- **Records for the task**:
□ □ □ □ □ □ □

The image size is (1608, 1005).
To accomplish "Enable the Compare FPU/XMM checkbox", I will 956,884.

□ □ □ □ □ □ □

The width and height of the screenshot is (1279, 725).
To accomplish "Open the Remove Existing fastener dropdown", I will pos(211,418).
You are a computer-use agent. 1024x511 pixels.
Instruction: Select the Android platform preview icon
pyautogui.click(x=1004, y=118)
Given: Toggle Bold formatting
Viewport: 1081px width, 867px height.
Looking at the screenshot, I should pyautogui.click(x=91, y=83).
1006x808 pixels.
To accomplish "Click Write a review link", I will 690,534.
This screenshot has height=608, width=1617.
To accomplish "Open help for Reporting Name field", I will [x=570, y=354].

□ □ □ □ □ □ □

- **Task requirements**: From the entries above, extract each line containing "accomplish".

- **Problem solution**:
To accomplish "Enable the Compare FPU/XMM checkbox", I will 956,884.
To accomplish "Open the Remove Existing fastener dropdown", I will pos(211,418).
To accomplish "Click Write a review link", I will 690,534.
To accomplish "Open help for Reporting Name field", I will [x=570, y=354].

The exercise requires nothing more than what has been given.